From Pierre Samuel du Pont de Nemours
ALS: American Philosophical Society
Paris ce 10 May 1768.
Monsieur,

J’ai êté infiniment sensible à votre bonté en apprenant par Monsieur le Docteur Quesnay que vous aviez daigné me chercher et vous informer de moi pendant votre dernier séjour à Paris. Malheureusement pour moi vous n’avez vu M. Quesnay que dans les deux ou trois jours qui ont precedé immediatement votre départ; Je n’en ai êté instruit que le jour même où vous partiez, et j’ai êté privé par là de l’avantage de faire une connaissance directe avec vous.

Avant ce tems, Monsieur, je connaissais bien de vous le Savant, Le Geometre, le Physicien, l’homme à qui la nature permet de dévoiler ses secrets. Depuis ce tems Monsieur Le Docteur Barbeu du Bourg mon ami a bien voulu me communiquer plusieurs de vos écrits relatifs aux affaires de votre Patrie. J’ai pris la liberté d’en traduire quelques uns. J’y ai reconnu à chaque page le philosophe citoyen occupé avec génie du bonheur de ses freres et des interets les plus chers de l’humanité. Et j’ai regretté encore davantage de ne vous avoir point vu pendant le tems que vous avez passé à Paris. Si notre bonheur vous y ramene, Monsieur, Je vous prie de me permettre de réparer cette perte le plus amplement qu’il me sera possible.

→ Données extraites
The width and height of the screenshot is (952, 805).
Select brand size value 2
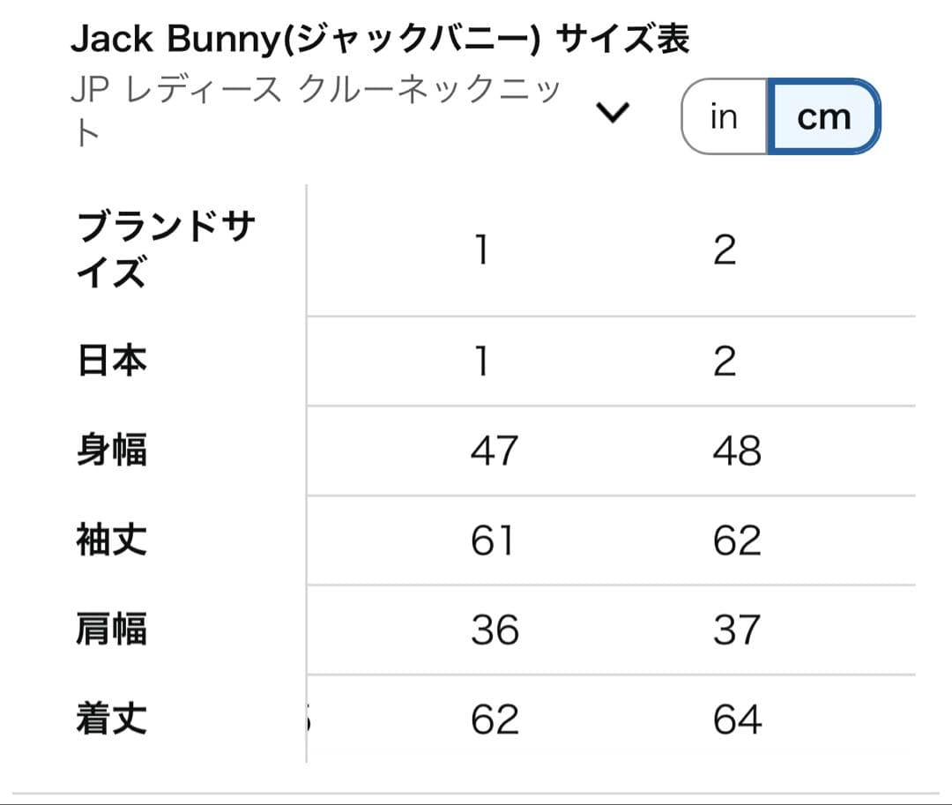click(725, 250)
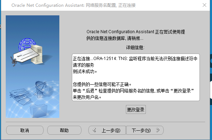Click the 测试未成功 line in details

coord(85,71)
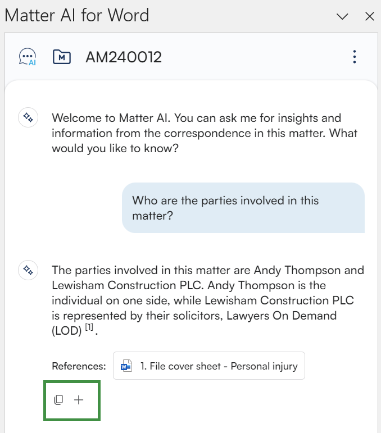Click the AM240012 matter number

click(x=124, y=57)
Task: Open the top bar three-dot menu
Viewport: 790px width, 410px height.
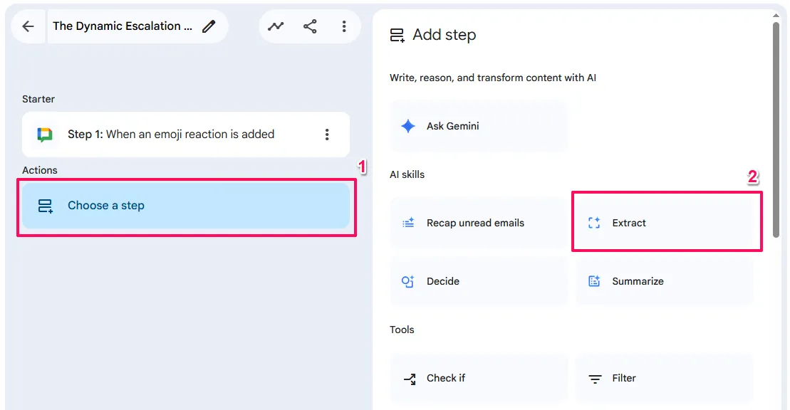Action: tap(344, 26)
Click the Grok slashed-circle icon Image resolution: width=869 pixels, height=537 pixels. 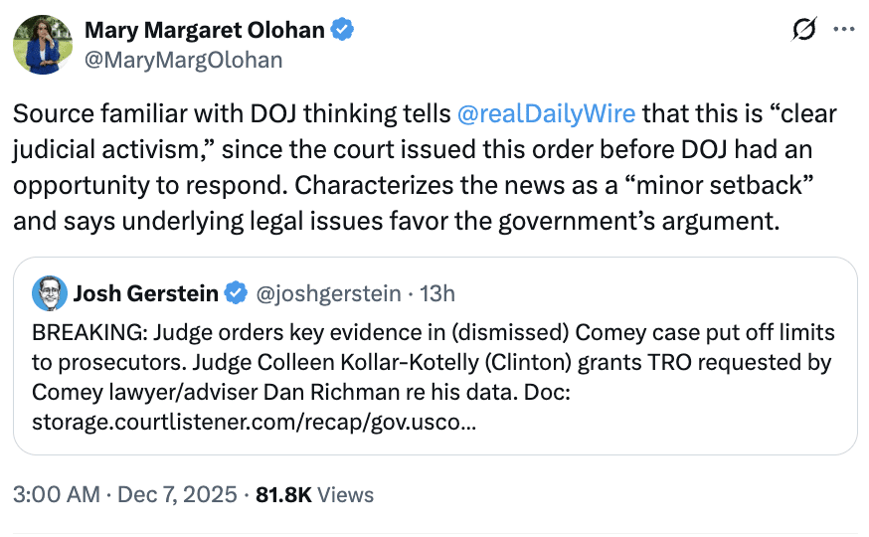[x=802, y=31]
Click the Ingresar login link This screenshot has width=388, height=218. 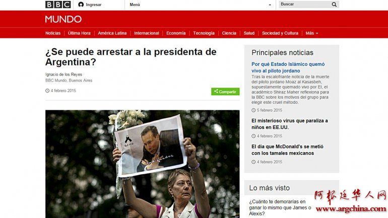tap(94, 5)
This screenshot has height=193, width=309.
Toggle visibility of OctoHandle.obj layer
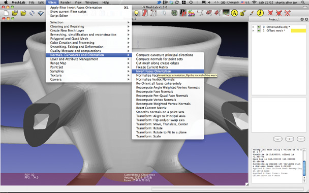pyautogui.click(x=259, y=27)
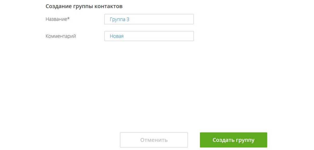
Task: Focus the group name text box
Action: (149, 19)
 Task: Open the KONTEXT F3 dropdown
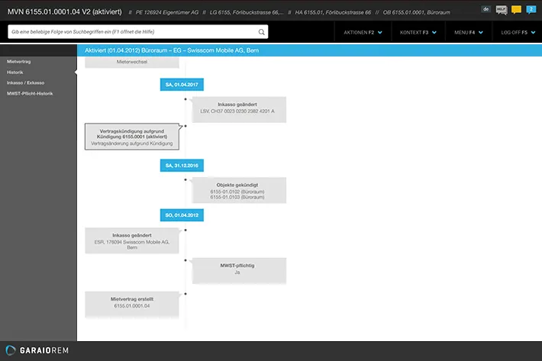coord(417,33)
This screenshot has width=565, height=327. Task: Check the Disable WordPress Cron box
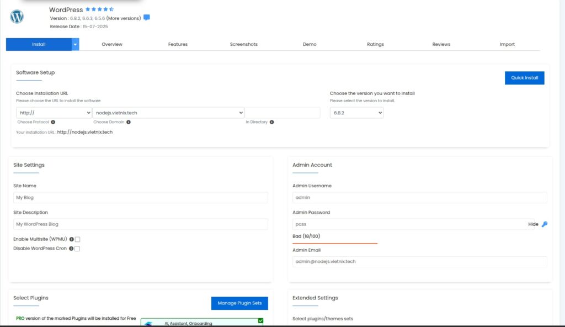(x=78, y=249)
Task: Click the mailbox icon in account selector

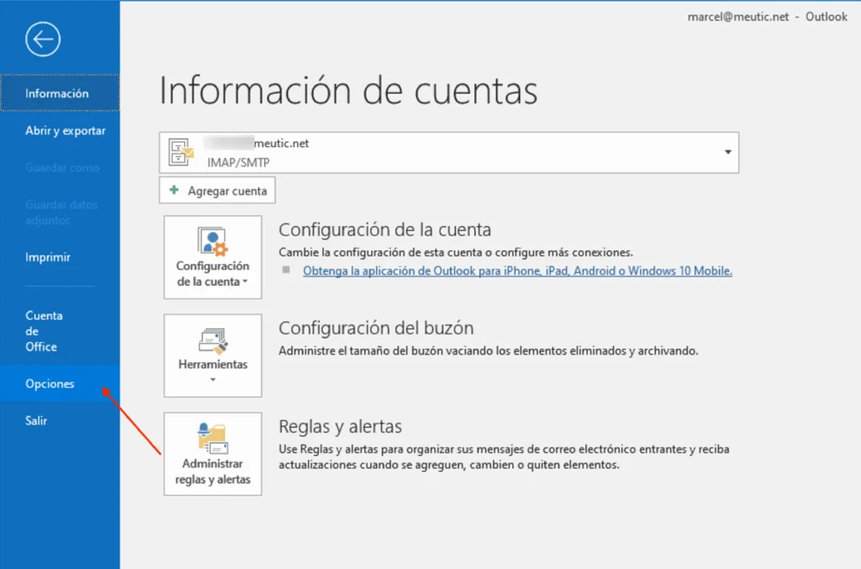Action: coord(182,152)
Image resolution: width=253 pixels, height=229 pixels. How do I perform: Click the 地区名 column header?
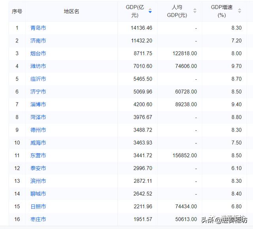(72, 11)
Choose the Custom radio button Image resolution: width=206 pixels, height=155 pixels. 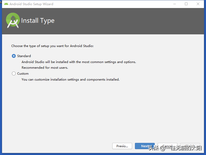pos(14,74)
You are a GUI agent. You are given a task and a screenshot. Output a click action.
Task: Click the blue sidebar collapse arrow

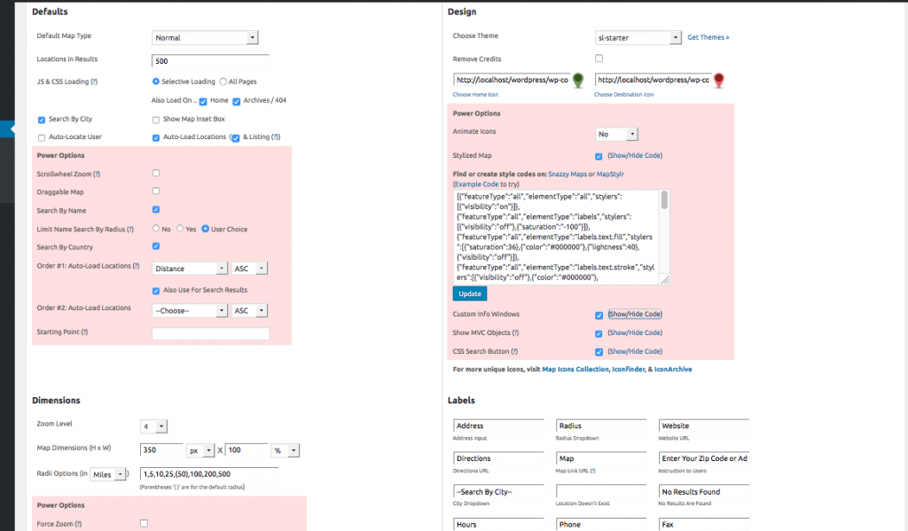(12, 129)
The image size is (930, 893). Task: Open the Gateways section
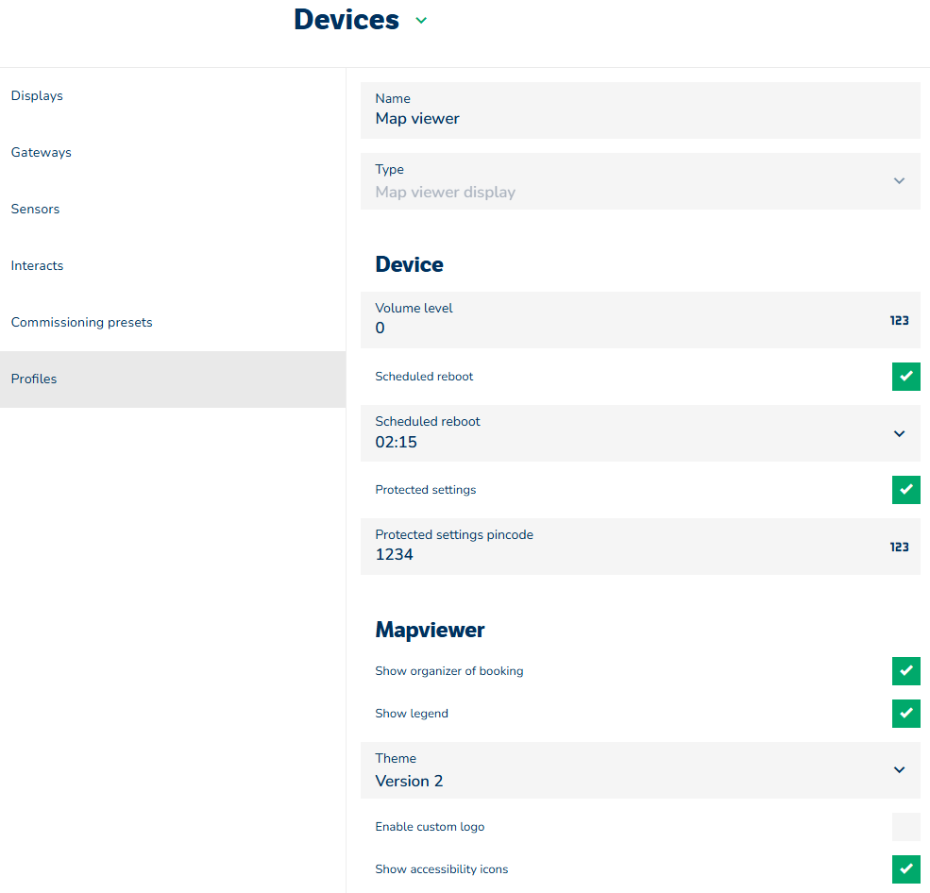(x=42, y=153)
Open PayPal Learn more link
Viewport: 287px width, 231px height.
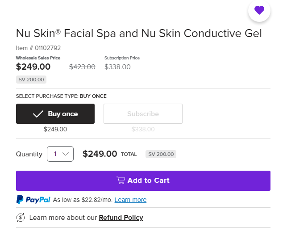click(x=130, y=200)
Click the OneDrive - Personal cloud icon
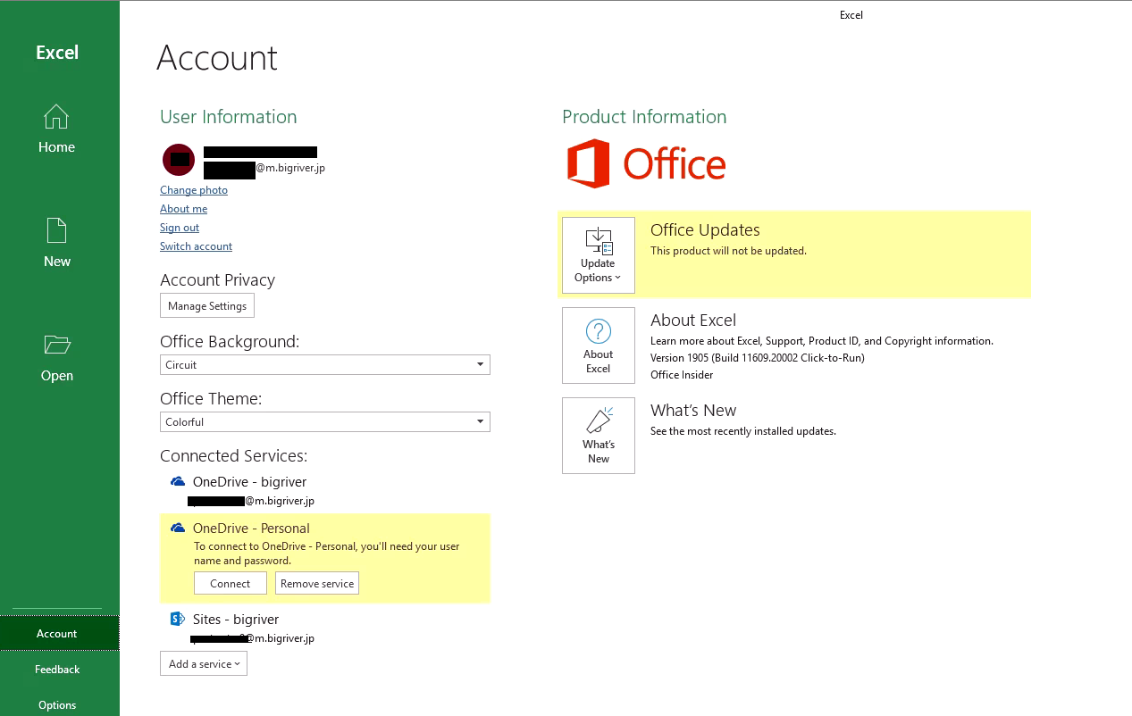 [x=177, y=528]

→ Consigne
Traduisez en anglais la phrase suivante de l'extrait du document : « Et j’ai regretté encore davantage de ne vous avoir point vu pendant le tems que vous avez passé à Paris. »

→ Réponse
And I regretted all the more not having seen you during the time you spent in Paris.